Miserable performance of cyrus-imapd 2.3.9 -- seems to be locking issues
Ian G Batten
ian.batten at uk.fujitsu.com
Tue Mar 4 05:01:19 EST 2008
On 28 Feb 08, at 2256, Kenneth Marshall wrote:
> It may be that the software RAID 5 is your problem. Without the
> use of NVRAM for a cache, all of the writes need all 3 disks.
> That will cause quite a bottle-neck.
In general, RAID5 writes require two reads and two writes,
independent of the size of the RAID5 assemblage. To write a given
block, you read the previous contents of the block you are updating
and the associated parity block. You XOR the previous contents with
the parity, thus stripping it out, and then XOR the new contents in.
You then write the new contents to the data block and the updated
parity to the parity block.
New Partity = Old Parity xor Old Contents xor New Contents
In the absence of NVRAM this requires precisely four disk operations,
two reads followed by two writes.
A naive implementation would, as you imply, use all the spindles. It
would read contents of the parity stripe from the spindles not
directly involved in the update, compute the new parity block, and
then write the data block and the new parity. For an N disk RAID5
assemblage that's N-2 reads followed by 2 writes, N operations.

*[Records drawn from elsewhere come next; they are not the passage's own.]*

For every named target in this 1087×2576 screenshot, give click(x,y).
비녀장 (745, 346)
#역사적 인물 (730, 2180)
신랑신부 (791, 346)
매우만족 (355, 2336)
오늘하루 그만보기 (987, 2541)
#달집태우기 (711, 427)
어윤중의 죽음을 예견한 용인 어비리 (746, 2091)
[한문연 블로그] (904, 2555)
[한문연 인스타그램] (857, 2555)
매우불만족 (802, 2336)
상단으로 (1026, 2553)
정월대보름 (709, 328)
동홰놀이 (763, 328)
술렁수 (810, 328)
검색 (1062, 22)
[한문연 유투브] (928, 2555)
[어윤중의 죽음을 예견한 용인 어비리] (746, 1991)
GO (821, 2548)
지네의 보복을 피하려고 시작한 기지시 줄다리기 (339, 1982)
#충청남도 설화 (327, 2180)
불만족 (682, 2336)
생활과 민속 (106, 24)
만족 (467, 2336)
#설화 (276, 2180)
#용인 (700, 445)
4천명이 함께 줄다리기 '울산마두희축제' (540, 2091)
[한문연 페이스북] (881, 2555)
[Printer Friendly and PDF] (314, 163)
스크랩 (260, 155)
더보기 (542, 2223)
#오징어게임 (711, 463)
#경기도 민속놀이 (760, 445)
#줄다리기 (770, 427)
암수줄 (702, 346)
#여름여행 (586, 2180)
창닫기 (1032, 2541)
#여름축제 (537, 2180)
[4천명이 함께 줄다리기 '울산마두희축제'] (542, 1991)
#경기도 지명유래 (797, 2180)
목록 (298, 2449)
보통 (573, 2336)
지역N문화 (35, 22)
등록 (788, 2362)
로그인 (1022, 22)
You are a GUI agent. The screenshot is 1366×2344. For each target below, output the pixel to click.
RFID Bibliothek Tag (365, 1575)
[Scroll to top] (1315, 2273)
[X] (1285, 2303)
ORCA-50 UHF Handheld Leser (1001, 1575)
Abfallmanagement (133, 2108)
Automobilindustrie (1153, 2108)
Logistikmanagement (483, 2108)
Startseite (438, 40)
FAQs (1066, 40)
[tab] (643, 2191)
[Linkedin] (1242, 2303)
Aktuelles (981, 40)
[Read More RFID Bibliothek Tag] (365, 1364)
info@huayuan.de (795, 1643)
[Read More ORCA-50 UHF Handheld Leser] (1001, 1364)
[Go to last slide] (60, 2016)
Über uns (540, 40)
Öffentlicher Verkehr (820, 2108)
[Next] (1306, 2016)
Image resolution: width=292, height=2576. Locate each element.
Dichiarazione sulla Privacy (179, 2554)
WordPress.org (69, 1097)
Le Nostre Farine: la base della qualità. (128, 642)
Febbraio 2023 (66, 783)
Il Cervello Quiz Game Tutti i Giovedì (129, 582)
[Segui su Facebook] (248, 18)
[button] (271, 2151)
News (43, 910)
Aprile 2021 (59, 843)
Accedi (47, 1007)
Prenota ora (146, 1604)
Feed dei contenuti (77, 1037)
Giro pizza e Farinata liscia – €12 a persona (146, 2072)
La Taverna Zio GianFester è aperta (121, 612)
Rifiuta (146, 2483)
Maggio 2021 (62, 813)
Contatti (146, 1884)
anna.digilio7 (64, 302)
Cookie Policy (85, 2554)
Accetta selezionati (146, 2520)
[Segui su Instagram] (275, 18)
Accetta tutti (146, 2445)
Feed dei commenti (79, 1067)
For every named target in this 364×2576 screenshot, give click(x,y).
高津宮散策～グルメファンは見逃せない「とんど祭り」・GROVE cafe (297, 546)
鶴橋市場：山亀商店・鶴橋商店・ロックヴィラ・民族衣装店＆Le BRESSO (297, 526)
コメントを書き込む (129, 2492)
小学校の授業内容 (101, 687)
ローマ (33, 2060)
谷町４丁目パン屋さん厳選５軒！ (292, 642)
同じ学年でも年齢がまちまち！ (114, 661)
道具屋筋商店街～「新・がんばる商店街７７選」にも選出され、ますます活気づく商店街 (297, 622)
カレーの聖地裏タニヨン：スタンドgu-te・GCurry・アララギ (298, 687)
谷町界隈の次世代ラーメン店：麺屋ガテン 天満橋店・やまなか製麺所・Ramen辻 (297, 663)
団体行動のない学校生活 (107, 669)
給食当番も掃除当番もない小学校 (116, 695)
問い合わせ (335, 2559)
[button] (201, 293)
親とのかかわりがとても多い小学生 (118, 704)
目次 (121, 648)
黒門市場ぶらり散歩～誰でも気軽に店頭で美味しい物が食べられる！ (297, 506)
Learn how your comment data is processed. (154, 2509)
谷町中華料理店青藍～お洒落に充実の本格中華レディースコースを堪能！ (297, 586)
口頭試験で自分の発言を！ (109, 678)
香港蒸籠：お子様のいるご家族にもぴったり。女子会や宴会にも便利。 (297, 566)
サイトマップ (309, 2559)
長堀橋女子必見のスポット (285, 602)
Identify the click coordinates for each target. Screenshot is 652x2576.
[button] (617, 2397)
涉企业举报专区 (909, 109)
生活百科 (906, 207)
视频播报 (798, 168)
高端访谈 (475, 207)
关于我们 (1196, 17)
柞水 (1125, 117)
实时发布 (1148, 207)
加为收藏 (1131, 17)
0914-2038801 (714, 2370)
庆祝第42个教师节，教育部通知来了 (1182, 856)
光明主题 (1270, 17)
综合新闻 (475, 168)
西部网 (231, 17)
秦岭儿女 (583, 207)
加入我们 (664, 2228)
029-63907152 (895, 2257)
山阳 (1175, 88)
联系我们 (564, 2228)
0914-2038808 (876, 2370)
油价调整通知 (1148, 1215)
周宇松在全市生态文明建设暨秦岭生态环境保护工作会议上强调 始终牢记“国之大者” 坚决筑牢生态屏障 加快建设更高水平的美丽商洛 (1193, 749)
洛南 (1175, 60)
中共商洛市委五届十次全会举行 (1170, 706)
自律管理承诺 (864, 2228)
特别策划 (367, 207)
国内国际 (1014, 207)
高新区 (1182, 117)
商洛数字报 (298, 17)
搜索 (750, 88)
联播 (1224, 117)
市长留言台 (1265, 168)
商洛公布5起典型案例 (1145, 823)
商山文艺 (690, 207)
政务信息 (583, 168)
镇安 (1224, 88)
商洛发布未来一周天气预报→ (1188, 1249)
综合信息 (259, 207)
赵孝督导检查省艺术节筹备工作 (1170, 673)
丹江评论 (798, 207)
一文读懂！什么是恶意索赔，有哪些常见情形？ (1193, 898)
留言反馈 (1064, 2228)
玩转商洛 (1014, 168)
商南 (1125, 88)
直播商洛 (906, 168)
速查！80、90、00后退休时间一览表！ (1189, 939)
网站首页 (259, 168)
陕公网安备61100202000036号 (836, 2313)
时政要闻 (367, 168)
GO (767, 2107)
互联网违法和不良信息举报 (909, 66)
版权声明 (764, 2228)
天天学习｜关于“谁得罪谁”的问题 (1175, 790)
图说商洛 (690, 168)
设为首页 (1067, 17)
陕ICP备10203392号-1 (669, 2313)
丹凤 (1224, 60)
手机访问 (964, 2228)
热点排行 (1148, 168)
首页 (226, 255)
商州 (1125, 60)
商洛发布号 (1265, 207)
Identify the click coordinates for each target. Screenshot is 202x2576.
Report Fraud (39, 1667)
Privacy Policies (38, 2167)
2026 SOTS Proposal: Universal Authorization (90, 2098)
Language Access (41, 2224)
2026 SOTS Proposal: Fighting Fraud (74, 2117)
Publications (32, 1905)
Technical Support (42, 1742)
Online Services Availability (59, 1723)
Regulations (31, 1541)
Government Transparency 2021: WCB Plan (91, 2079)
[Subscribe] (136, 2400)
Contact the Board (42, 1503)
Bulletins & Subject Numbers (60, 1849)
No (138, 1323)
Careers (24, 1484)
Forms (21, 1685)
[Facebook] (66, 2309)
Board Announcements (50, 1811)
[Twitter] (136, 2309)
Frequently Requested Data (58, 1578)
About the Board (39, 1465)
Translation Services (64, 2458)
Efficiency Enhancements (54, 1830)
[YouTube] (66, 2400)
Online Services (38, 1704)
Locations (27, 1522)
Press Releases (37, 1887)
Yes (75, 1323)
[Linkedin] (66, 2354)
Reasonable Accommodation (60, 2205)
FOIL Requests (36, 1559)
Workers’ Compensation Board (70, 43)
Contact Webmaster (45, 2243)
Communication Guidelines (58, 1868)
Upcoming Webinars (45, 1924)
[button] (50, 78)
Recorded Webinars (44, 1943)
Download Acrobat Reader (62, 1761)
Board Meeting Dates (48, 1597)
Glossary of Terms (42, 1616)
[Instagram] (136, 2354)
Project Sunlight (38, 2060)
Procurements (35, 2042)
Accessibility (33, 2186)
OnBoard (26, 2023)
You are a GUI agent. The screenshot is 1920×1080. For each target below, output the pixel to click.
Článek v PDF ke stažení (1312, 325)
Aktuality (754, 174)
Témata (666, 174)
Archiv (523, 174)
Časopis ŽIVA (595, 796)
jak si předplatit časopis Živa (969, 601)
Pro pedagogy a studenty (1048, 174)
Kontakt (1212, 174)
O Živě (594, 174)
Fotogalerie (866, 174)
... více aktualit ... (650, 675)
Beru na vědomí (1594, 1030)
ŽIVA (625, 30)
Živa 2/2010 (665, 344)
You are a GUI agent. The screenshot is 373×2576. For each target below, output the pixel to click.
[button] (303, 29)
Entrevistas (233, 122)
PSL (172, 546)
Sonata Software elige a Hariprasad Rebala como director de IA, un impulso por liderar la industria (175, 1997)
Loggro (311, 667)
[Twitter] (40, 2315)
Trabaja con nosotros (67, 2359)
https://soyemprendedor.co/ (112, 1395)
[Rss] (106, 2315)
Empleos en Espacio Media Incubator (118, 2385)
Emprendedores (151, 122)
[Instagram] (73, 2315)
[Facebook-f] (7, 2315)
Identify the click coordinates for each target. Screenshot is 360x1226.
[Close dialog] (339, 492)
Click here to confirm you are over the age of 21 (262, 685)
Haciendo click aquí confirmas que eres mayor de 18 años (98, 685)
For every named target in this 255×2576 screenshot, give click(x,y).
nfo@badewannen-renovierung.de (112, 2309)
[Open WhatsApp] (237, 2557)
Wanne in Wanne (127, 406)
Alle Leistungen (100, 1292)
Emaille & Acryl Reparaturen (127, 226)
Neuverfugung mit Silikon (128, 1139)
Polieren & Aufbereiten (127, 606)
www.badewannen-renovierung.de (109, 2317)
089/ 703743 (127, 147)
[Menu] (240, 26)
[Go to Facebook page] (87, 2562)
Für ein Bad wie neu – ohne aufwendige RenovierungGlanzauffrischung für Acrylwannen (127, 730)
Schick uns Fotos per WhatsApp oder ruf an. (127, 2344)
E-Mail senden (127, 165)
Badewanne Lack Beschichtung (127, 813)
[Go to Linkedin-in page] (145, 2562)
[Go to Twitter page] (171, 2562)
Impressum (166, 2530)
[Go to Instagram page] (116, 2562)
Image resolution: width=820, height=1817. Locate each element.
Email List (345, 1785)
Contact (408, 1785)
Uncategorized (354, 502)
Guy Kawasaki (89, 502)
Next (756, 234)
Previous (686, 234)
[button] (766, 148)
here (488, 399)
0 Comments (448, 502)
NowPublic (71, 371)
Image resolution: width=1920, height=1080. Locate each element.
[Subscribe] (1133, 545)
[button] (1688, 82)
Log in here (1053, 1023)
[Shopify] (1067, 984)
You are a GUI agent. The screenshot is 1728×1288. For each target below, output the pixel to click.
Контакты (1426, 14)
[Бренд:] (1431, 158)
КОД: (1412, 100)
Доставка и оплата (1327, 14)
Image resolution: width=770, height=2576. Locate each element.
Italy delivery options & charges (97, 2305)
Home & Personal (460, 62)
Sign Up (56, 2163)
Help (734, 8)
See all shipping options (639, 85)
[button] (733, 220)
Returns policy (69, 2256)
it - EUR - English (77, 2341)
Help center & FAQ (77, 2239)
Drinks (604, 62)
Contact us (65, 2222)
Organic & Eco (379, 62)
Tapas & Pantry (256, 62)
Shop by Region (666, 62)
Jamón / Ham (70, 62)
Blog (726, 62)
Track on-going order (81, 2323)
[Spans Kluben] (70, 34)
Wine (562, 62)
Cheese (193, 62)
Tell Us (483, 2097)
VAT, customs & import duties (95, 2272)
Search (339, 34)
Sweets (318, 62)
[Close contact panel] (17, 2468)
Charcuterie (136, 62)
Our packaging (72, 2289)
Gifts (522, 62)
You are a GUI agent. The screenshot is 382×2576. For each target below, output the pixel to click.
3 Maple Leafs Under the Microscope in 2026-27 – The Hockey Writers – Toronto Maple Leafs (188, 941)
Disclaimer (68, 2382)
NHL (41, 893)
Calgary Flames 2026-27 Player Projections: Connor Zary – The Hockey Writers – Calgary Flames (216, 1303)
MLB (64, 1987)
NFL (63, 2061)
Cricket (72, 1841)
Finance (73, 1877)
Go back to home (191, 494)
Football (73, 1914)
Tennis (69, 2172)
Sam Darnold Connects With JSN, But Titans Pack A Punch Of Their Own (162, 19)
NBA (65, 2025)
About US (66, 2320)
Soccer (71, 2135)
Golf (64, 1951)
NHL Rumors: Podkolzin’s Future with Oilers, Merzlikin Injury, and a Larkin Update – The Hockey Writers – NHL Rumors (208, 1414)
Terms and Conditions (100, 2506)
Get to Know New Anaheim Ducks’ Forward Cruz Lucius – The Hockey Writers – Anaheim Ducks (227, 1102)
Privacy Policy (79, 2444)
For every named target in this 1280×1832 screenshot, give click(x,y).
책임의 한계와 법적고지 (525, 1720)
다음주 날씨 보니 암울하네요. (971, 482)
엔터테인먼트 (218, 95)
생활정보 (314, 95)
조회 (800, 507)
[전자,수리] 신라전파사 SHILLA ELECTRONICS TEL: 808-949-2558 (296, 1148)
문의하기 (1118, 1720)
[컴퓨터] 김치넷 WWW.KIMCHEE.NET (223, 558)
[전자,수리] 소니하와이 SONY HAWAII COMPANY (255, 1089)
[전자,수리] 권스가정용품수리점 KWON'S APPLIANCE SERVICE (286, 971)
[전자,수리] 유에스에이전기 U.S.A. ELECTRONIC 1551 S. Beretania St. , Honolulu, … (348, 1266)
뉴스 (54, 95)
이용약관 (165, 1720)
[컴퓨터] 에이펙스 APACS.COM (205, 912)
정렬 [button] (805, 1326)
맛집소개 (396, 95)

Now as it happens, for the pathological case of a 3-disk RAID5
assemblage, the naive implementation is better than the more standard
implementation. I don't know if any real-world code is optimised for
this corner case. I would doubt it: software RAID5 is a performance
disaster area at the best of times unless it can take advantage of
intimate knowledge of the intent log in the filesystem (RAID-Z does
this), and three-disk RAID5 assemblages are a performance disaster
area irrespective of hardware in a failure scenario. The rebuild
will involve taking 50% of the IO bandwidth of the two remaining
disks in order to saturate the new target; rebuild performance ---
contrary to intuition --- improves with larger assemblages as you can
saturate the replacement disk with less and less of the bandwidth of
the surviving spindles.
For a terabyte, 3x500GB SATA drives in a RAID5 group will be blown
out of the water by 4x500GB SATA drives in a RAID 0+1 configuration
in terms of performance and (especially) latency, especially if it
can do the Solaris trick of not faulting an entire RAID 0 sub-group
if one spindle fails. Rebuild still isn't pretty, mind you.